Dès 1928, il parcourut l’Abyssinie, l’ancienne
Éthiopie, à pied ou à dos de mulet, puis il dirigea
la fameuse mission Dakar--Djibouti de 1931 à 1933, expédition
d’une audace folle, première grande aventure ethnologique
française en Afrique. Plus encore, Griaule et son équipe
multiplièrent les enquêtes en pays dogon jusqu’au
jour miraculeux où, devant son assiduité à comprendre
le religieux, l’ethnologue fut jugé digne d’être
initié. Le vieux sage Ogotemmêli, avec l’accord
du conseil des anciens, lui révéla des pans entiers
de sagesse, la vision symbolique de l’univers, les clés
de la cosmogonie dogon. Griaule s’empressa de publier un livre
grand public, Dieu d’eau, régulièrement réédité
depuis sa parution en 1948, pour montrer au plus grand nombre, sans
l’appareil scientifique habituel, la complexité et la
cohérence parfaite de la pensée dogon.
Sa vie durant, Griaule aura été habité par un
idéal d’humanisme et de vérité. Son œuvre,
son enseignement, son action, tout son être furent entièrement
dévoués à une même cause, la défense
de l’Afrique, l’apologie des cultures et des mythologies
africaines, le combat contre le racisme et les préjugés
des Blancs, contre le colonialisme et l’impérialisme.

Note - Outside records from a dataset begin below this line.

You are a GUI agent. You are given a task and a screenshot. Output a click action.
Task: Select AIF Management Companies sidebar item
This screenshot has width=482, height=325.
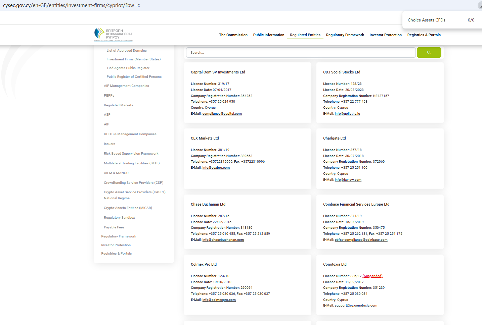[x=126, y=86]
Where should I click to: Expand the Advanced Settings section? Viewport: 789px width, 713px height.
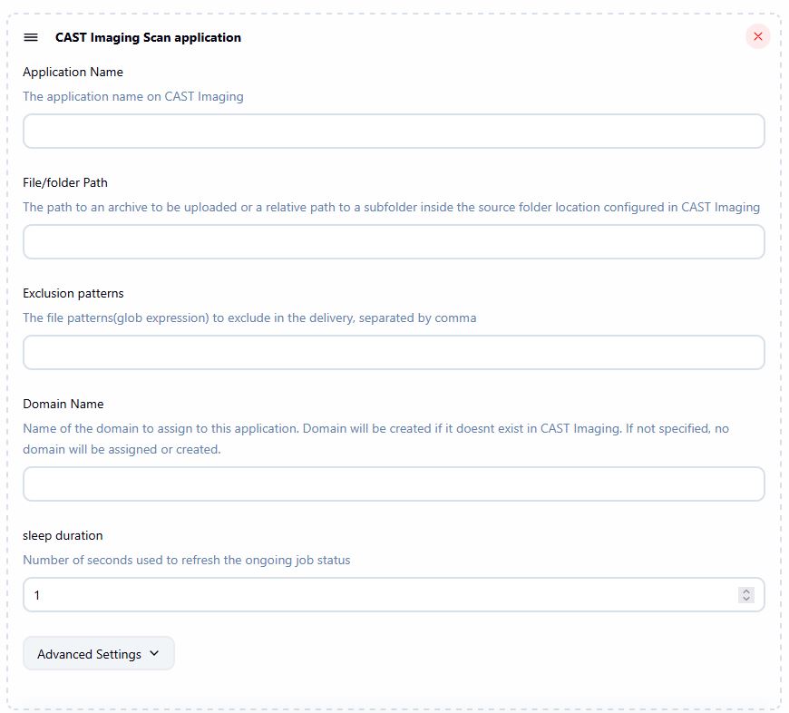pos(98,654)
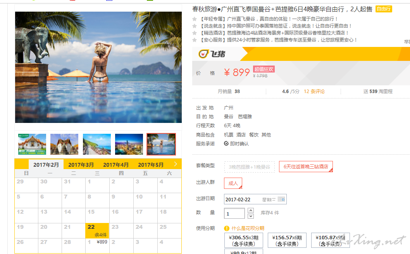Select the 成人 traveler type
Screen dimensions: 410x254
tap(233, 183)
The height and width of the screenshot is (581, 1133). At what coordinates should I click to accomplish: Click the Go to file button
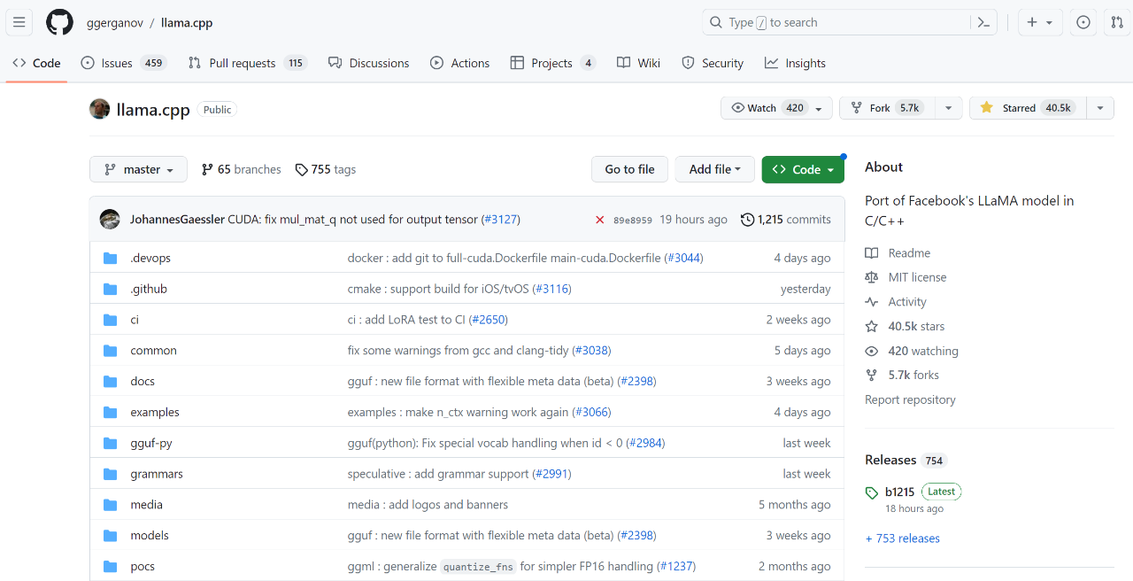[x=629, y=169]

Avec une intuition sans faille, il s’enthousiasmait déjà
pour le développement durable, la politique de petits -travaux
et, à ce titre, avait obtenu la construction d’un barrage
à échelle humaine en pays Dogon.
Homme d’action et militaire, commandant aviateur, croix de guerre
39-45, son engagement antifasciste n’a jamais faibli, contre
l’agression italienne en Éthiopie d’abord, pendant
l’Occupation ensuite. Son livre La peau de l’ours a figuré
sur la « liste Otto » des livres interdits par les autorités
allemandes, tandis qu’il s’est attiré les foudres
de la presse collabo. Tout entier dévoué à l’Autre,
militant indigné, voyageur-ethnographe, irrésistible
tribun à l’assemblée de l’Union française,
écrivain, professeur à la Sorbonne, Griaule ne s’est
pas installé dans le confort de la gloire et des certitudes,
il ne s’est pas laissé ébranler non plus par quelques
jalousies et aigreurs malveillantes, il a inlassablement poursuivi
son œuvre jusqu’à la mort, hélas prématurée.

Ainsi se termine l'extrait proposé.